Here’s a wonderful article about Hoban and his cult status. And here’s another about the unique language Hoban invented for his novel. I really resonated with this article, because its author, Jess Zimmerman, admits she loves The Faerie Queene--and so do I. Edmund Spenser, the author of that lengthy late sixteenth century narrative poem, was urged by Sir Philip Sidney not to write it in some strange made-up faux medieval, faux Chaucerian English. Did Spenser listen? He did not. The result of his literary risk-taking is a masterpiece–but just as Sidney warned, a not-very-often-read masterpiece. (Full disclosure: I wrote my doctoral dissertation on The Faerie Queene.) So Russell Hoban and this book fit the model. Be very excited, or be very warned, whichever applies to you as reader.

Fiskadoro, by Denis Johnson

Find it on amazon.com. As far as I know, it’s only available in paperback (also a hugely expensive hardback, used)–no ebook version.

Talk about a cult following. Johnson, an acclaimed poet and writer of fiction, is frequently lauded for his visionary writing. His best-known work, Jesus’ Son, is a collection of short stories, later made into a 1999 movie starring Billy Crudup. Other books of his have been made into movies: Tree of Smoke, The Stars at Noon–and these novels and other writings of his have been given prestigious awards and short-listed for others. If you look up Johnson on Wikipedia, though, Fiskadoro is listed in the bibliography section but otherwise not mentioned. It merits a short Wikipedia article. Reviews of it were mixed.

One issue some readers will probably have with the novel is its language. It, like Riddley Walker, is written in a made-up argot that Johnson imagined people in the post-nuclear Florida Keys might speak. Unlike the world of Riddley Walker, Johnson’s dystopian world has experienced nuclear holocaust in the fairly recent past–but long enough ago that people have forgotten too much about their origins, especially since most written records were destroyed in the conflagration. The only person in the novel who was actually alive before the known world’s destruction is a woman so old and close to death that she is lost in her own dreams of the past. A second character tries desperately to preserve culture–he plays the flute–but knows with despair that he is losing the battle. The title character, Fiskadoro, is a child of the apocalypse. He knows almost nothing of the past, except for the rock music that some vestige of the former world, situated in Cuba, broadcasts in staticky bursts.

Fiskadoro has grown to adolescence in a world riven into warring or suspicious gangs or clans or ethnic groups, where the only unifying idea is the looming threat of invasion from Cuba. His father, a fisherman whose job is crucial to the survival of this tattered remnant of society, has just been swept overboard his vessel and drowned. Fiskadoro’s name seems to mean something like “Fish-man” or “Fisherman,” or even “Harpooner.” Several reviewers mention Moby Dick. They are not wrong, and Fiskadoro is its Ishmael.

This novel is a kind of fever-dream of apocalypse, a drugged out dystopia. Yet it’s very interesting. I first read it decades ago and wasn’t sure what to make of it. Re-reading it now, I’m impressed by how inventive it is.

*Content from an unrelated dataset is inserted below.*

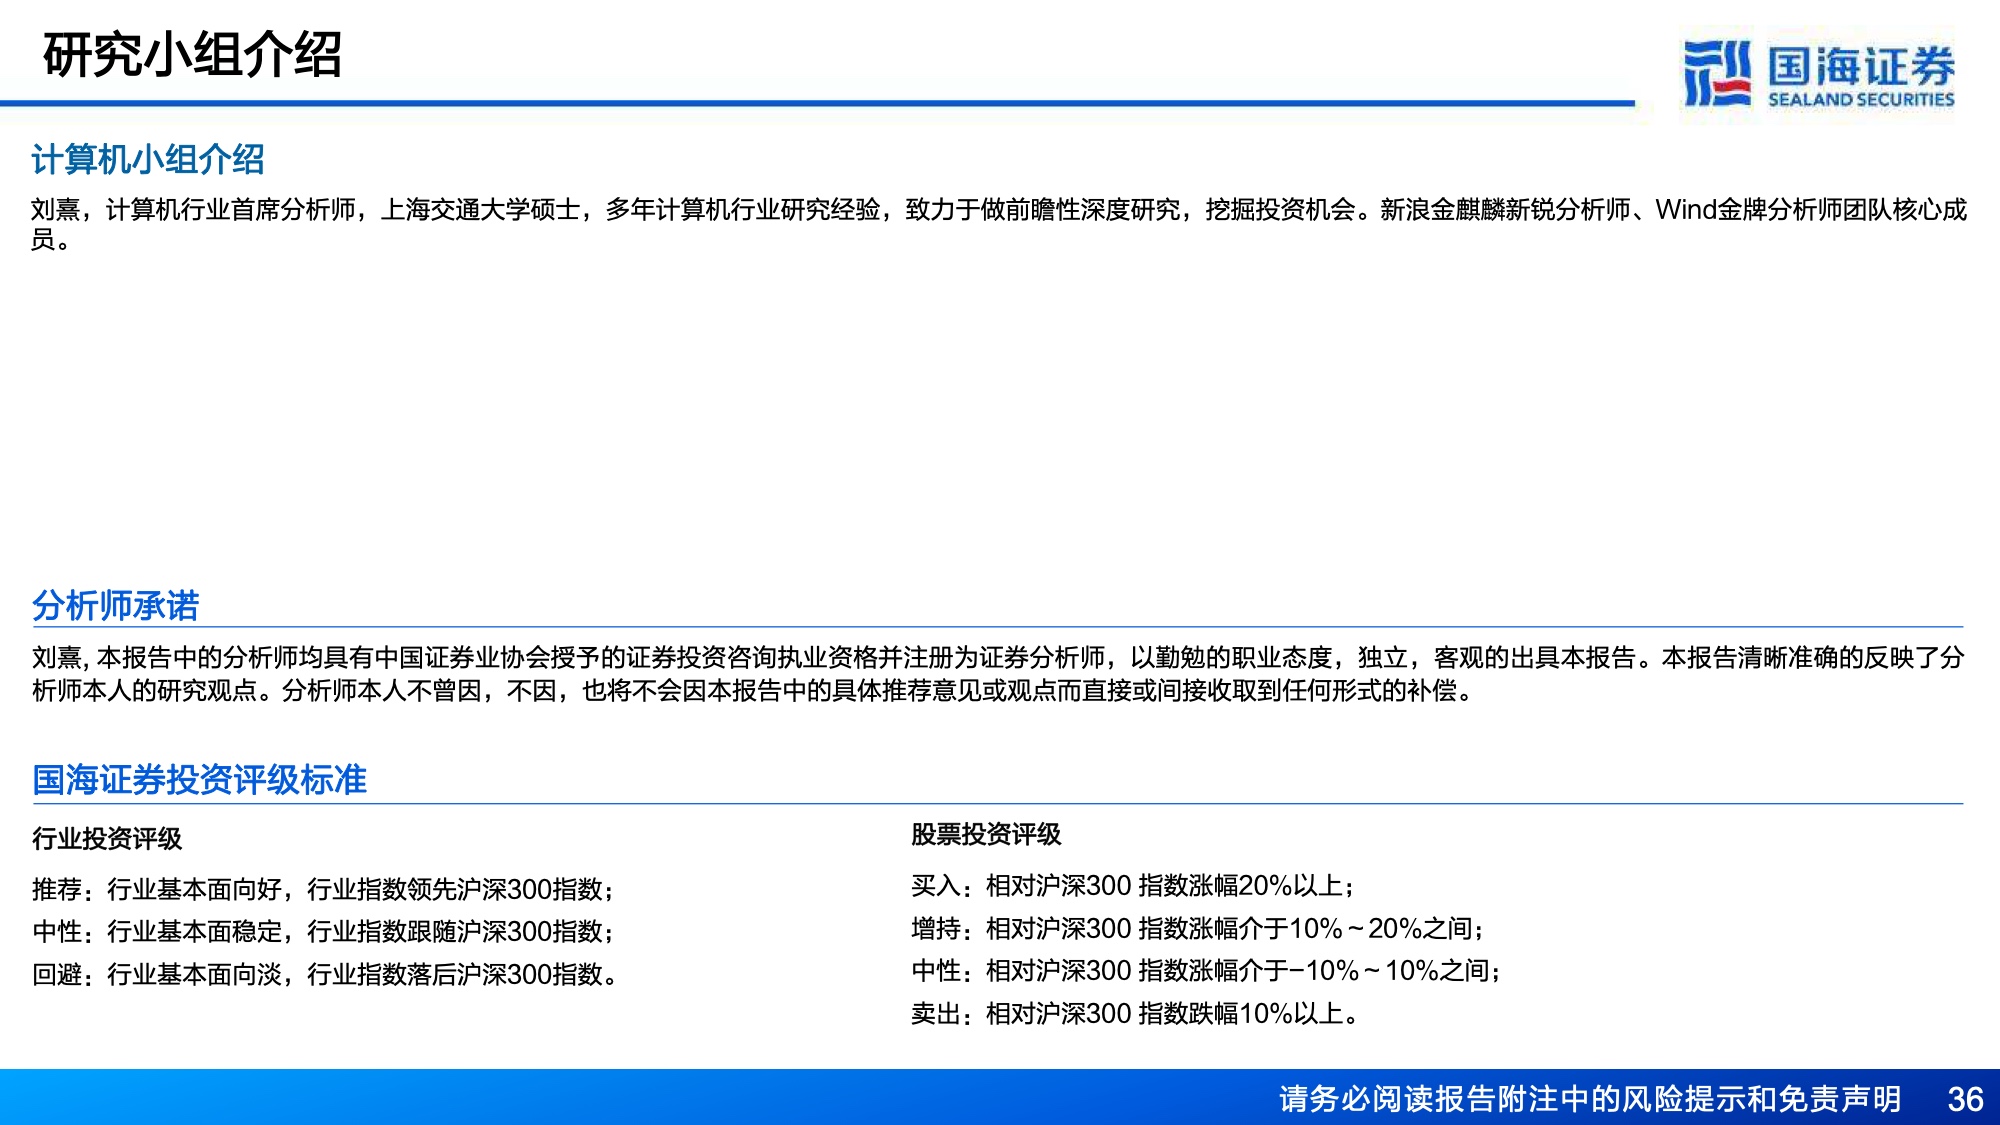Click the 推荐 industry rating line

Toward the end, swept into the old survivor woman’s dreams as she fades away, the reader realizes this novel is just as much a post-Viet Nam story as it is a post-nuclear one. It’s about the end of a world, not just in the physical sense, but in the cultural, the sense of understanding the world where you live. The final pages of Fiskadoro transition into a kind of prose poetry that some readers have hated and some have loved. I’m not sure it totally works, but I found it very compelling.

What is it about dystopia and made-up languages? It does make sense. Language does move on, and in a world divorced from its past, language would surely get distorted and reinvented. Hoban’s and Johnson’s novels (and Anthony Burgess’s) take the brave step of imagining what it would be like. Because of course I’m thinking right away of Burgess’s A Clockwork Orange. That is a dystopia of the societal collapse type, though, so I won’t be discussing it here.

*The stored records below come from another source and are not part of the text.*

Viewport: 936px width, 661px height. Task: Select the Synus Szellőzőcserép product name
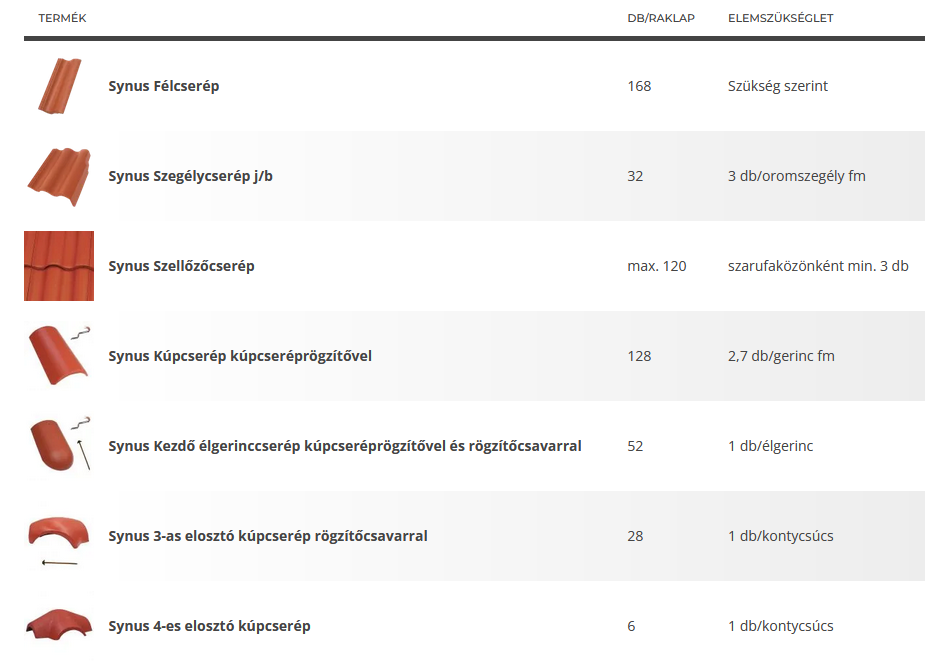[x=181, y=266]
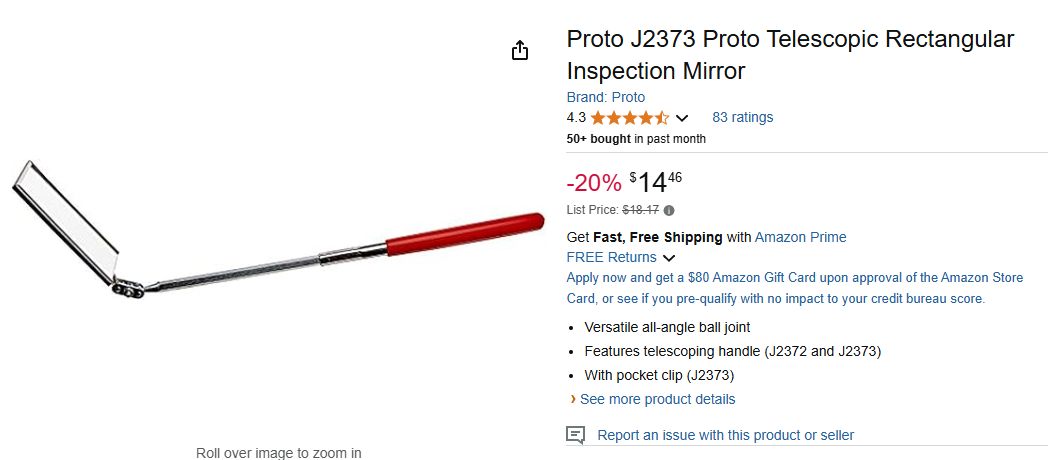This screenshot has width=1064, height=460.
Task: Click the speech bubble report icon
Action: pos(575,435)
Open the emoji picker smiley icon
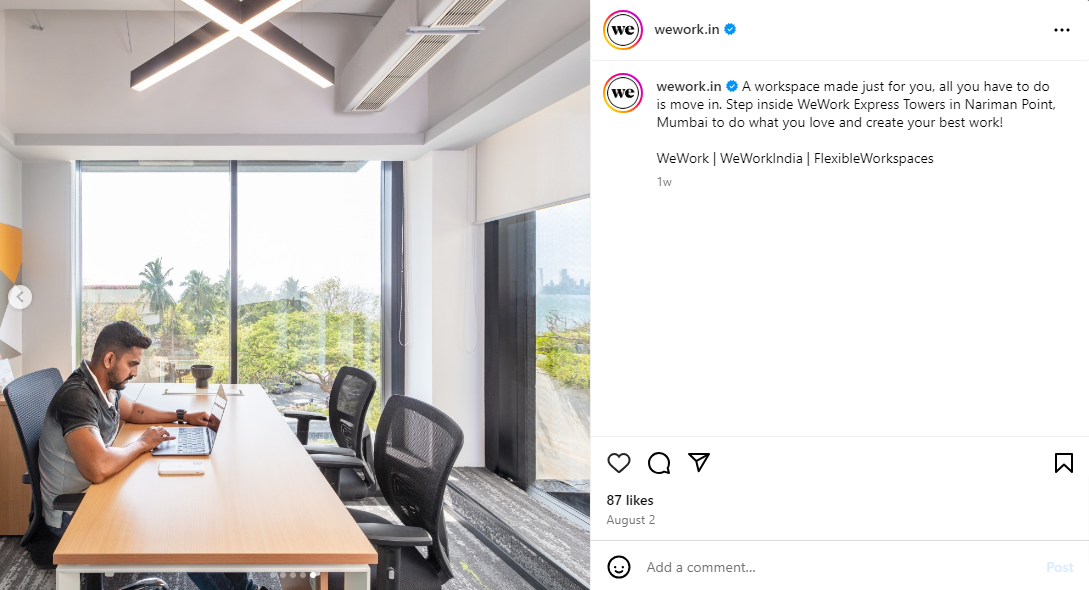The height and width of the screenshot is (590, 1089). pos(619,567)

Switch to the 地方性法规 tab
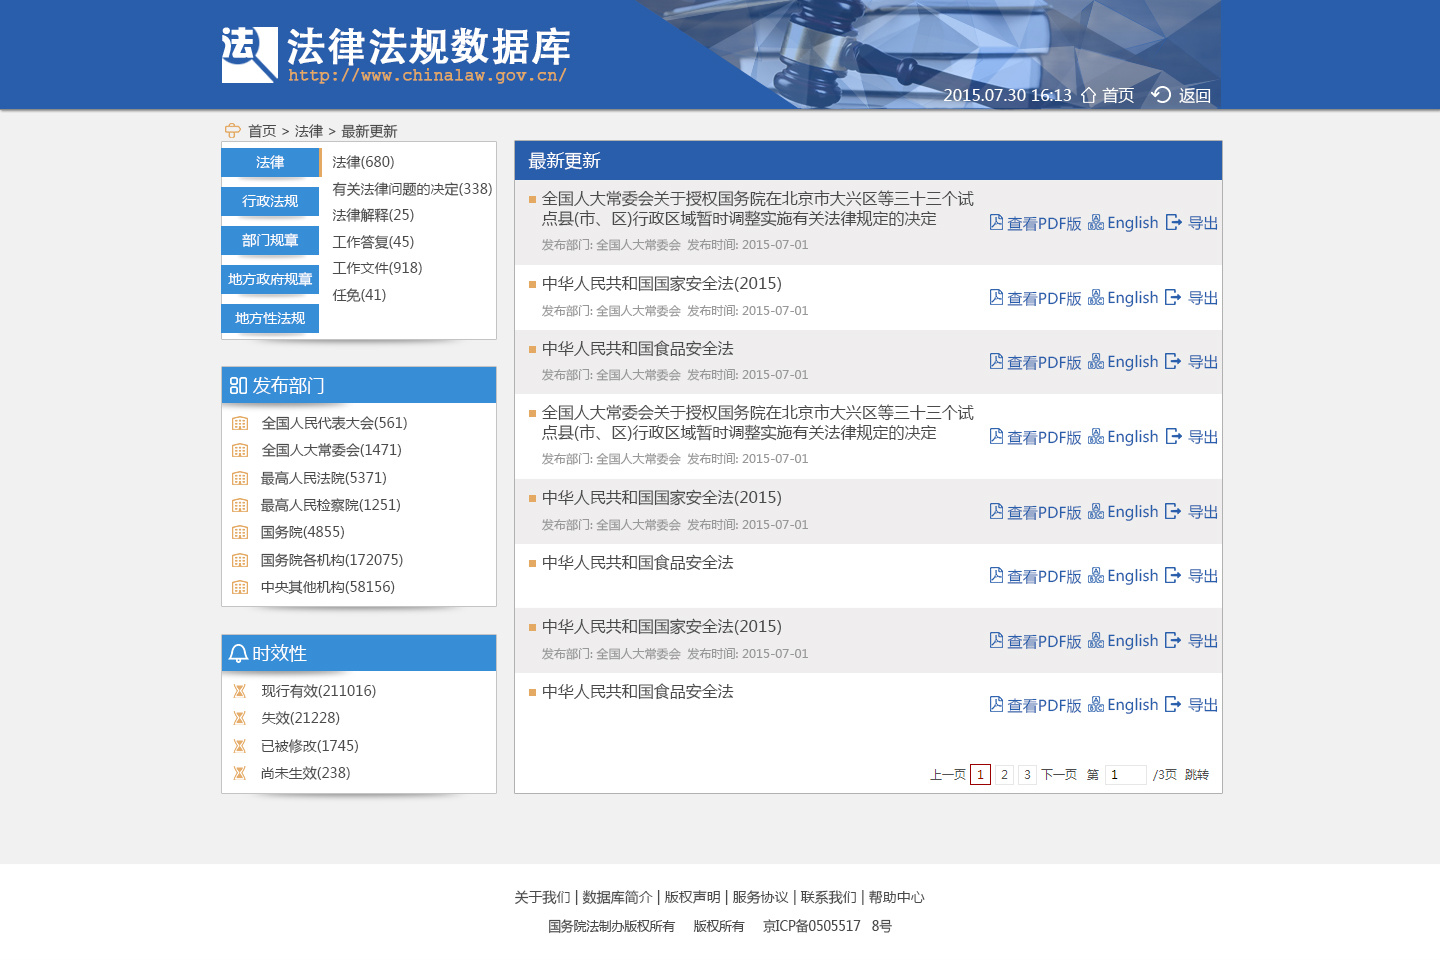point(269,318)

The Road, by Cormac McCarthy

First off, there’s a controversy about this book, published in 2006. Is its dystopian landscape the result of a nuclear holocaust, or is its bleakness and cruelty the result of some other type of disaster? I’ve heard “meteor like the one that killed off the dinosaurs,” and a few others. Here’s the controversy in a nutshell, from the Cormac McCarthy Society’s web site. Clearly, I’m with the forum poster who thinks the disaster that precedes the events of The Road comes from some type of nuclear strike, and I’m really partial to the EMP theory (more about that later).

Whatever really did cause the disaster (McCarthy never explicitly says), a nuclear winter-type event has blighted the entire world, and a father and young son must get down out of the mountains–probably the southern end of the Appalachians– and to the coast before the cold kills them. The world of their journey is just about as bleak as it gets. I say “just about,” because no one who has read McCarthy’s most acclaimed novel, Blood Meridian, can possibly conceive of a world bleaker than that. The world of The Road is plenty bleak, though.

The total destruction of all plant and animal life; the suicide of the man’s wife because she can’t bear to watch them all die; the gun with two bullets, one for him, one for his son, when it becomes clear he’ll die leaving his son alone–the bleakness keeps on coming. Oh, did I mention the cannibals? Roving bands of cannibals, in fact, who impregnate women for the food their pregnancies will produce. Or just other desperate people who will make off with their meager belongings if they can, these belongings the only objects that stand between them and death by exposure or starvation. Some readers think the ending of The Road is hopeful. In the movie version, there’s certainly a gleam of hope. I’ll say no more about that.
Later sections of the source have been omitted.